There are several other serious problems/hurdles faced by the appellants in the CESTAT. One such problem is in respect of the live B/E. In some cases the Customs department acts like a traffic police who hides behind an obstacle & then catch the culprits instead of conducting the responsibility of directing the traffic & ensuring smooth movement. In the case of customs, what they do is let the B/E proceed & let the importer pay the duty & when the delivery is taken, the goods are confiscated. Thus the importer is put into serious trouble because the goods are cleared & duty paid but finally the result is that the goods are confiscated. Therefore, the duty & goods are both stuck & this disturbs the complete business cycle of the small & medium enterprise. When such live cases are taken up in the Tribunal, for early hearing then it is said that there is no provision that Live B/E s are to be granted early hearing. Therefore importers are compelled to pay hefty fines penalty and customs duty and clear the goods or abandon the same as they have no hopes of getting their appeals heard by Honble Tribunal for years to come. Under these circumstances, where do the small & medium enterprises go! It is said that justice delayed is justice denied & in case of SME s, this is very true because the delay may render the enterprise economically unviable then please tell me where is the justice in the basic law.

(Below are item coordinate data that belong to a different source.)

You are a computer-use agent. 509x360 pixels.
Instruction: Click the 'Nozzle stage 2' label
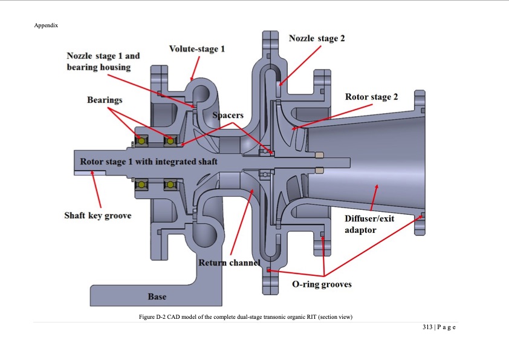317,38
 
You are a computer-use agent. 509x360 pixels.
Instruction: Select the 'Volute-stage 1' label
196,48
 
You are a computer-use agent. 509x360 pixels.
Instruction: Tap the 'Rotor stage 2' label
371,97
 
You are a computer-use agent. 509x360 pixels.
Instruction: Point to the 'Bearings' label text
105,99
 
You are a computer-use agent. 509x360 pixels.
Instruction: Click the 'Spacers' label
227,115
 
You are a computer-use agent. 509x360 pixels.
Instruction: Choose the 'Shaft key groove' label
97,215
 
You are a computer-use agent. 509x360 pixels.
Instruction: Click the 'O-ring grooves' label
322,284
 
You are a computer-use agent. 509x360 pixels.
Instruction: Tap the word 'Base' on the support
157,297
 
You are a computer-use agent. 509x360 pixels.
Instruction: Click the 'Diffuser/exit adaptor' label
369,224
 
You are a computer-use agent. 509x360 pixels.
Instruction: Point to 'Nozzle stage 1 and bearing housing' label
103,61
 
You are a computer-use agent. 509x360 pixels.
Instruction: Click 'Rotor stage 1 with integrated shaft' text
149,162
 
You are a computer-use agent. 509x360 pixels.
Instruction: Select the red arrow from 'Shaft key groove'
97,191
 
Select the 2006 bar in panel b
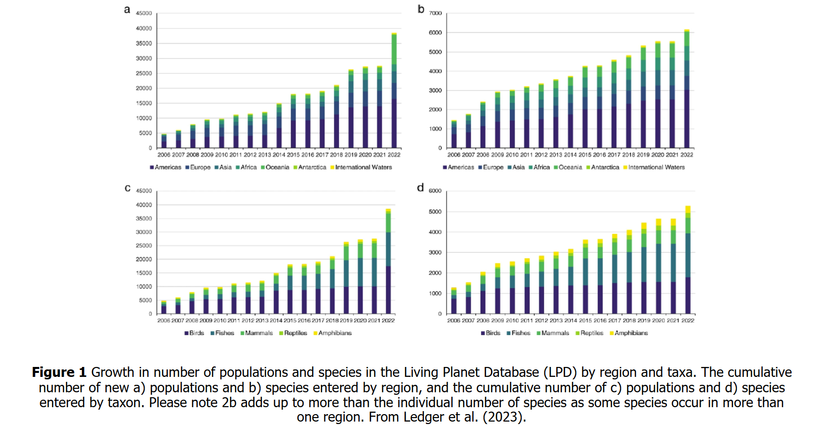pos(454,134)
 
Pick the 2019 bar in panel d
pos(644,268)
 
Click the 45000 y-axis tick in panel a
pos(144,13)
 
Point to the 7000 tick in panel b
pos(435,13)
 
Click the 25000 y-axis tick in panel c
pos(144,246)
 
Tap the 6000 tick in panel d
pos(435,191)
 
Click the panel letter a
pos(127,10)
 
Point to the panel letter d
pos(420,188)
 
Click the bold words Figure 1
pos(59,372)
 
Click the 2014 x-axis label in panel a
pos(279,155)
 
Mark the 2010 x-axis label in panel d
pos(512,321)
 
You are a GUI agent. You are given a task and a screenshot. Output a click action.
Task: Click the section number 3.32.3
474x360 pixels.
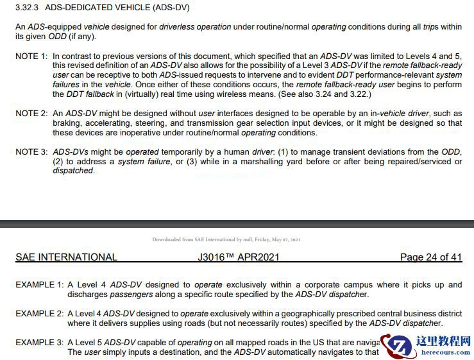pyautogui.click(x=28, y=8)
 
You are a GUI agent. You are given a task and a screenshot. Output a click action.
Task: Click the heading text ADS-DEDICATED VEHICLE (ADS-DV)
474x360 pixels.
pyautogui.click(x=117, y=8)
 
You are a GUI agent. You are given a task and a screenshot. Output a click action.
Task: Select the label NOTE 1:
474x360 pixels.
pyautogui.click(x=31, y=56)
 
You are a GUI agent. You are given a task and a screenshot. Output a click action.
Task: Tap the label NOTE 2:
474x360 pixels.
pyautogui.click(x=31, y=114)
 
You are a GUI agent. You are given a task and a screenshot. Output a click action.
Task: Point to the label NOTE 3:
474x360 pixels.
pyautogui.click(x=31, y=152)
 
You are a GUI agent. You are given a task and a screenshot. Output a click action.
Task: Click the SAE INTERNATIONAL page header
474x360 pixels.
pyautogui.click(x=67, y=257)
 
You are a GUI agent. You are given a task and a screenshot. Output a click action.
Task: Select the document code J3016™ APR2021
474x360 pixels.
pyautogui.click(x=239, y=257)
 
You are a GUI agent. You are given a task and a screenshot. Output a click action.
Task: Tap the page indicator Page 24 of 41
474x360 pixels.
pyautogui.click(x=430, y=257)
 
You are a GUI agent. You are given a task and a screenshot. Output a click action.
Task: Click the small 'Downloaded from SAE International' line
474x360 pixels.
pyautogui.click(x=226, y=239)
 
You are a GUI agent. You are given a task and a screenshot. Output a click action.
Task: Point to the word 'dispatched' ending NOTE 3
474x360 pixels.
pyautogui.click(x=72, y=171)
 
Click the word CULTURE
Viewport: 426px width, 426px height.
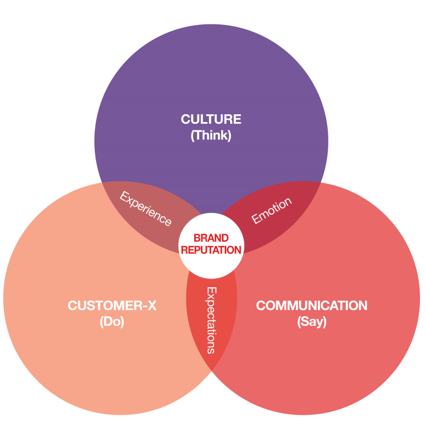pyautogui.click(x=211, y=119)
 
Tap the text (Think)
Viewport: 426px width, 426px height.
pyautogui.click(x=211, y=135)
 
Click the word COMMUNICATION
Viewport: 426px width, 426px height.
pyautogui.click(x=311, y=306)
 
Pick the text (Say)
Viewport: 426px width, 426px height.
pyautogui.click(x=311, y=322)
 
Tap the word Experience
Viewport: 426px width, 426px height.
pyautogui.click(x=146, y=209)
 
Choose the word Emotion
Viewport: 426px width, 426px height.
pyautogui.click(x=271, y=211)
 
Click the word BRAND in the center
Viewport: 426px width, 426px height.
pyautogui.click(x=211, y=239)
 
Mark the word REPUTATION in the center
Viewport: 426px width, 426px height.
pyautogui.click(x=211, y=250)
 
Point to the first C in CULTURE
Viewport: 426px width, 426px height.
pyautogui.click(x=185, y=119)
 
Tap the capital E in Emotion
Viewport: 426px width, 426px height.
pyautogui.click(x=256, y=220)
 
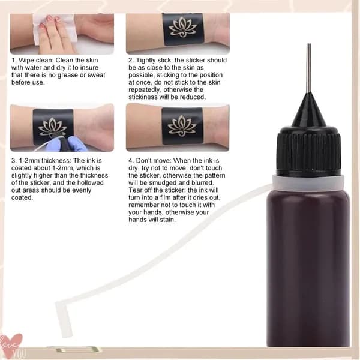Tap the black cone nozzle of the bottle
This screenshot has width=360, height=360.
pyautogui.click(x=309, y=110)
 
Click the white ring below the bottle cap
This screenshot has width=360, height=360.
pyautogui.click(x=308, y=182)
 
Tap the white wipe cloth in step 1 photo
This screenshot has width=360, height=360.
pyautogui.click(x=55, y=29)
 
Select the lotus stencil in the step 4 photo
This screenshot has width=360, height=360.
pyautogui.click(x=182, y=126)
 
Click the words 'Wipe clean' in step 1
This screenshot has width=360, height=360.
pyautogui.click(x=36, y=60)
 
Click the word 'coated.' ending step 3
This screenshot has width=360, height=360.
pyautogui.click(x=22, y=197)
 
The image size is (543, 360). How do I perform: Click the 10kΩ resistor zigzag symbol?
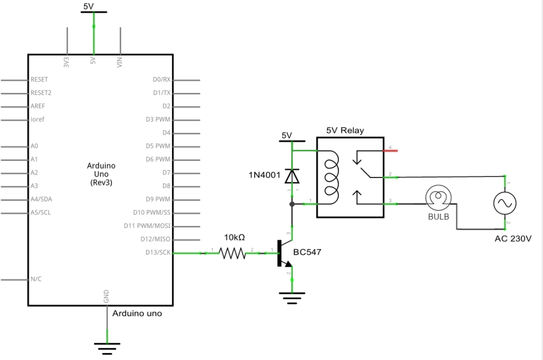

I am of the view that in any developed country, if the tax is recovered on the higher side, the refund will follow. I think, the basic premise is unauthorized tax collection is bad in law & cannot be legitimized. However, in India, you have not only to claim refund but you are required to challenge the order separately. Now, it is common sense that the department cannot take advantage of its own mistake but then tribunals are not bothered. The judge has no hesitation in saying that they are not willing to change their mind & will follow the past precedent though this may not be the correct position. Now, this stubborn attitude in itself is killing. Why do the appellants come to the Tribunal is to get justice legitimately due to them & not for past precedents to be observed blindly even if they are wrong. In case of an unconditional exemption notification, the benefit of the notification has to follow automatically to the importer in case of EDI B/E. If this does not happen then the Customs official is responsible for the wrong committed & not the importer. This is accepted by the CBEC but then the Tribunal is not willing to decide in the favour of the assessee just because in case of M/s. Flock India, it is ruled that challenge of the assessment order is essential.

It is trite that no man should suffer a wrong by technical procedure of irregularities. The Rules or procedures are the handmaids of justice and not the mistress of justice. The tribunals should definitely ensure this as they are the last fact finding body.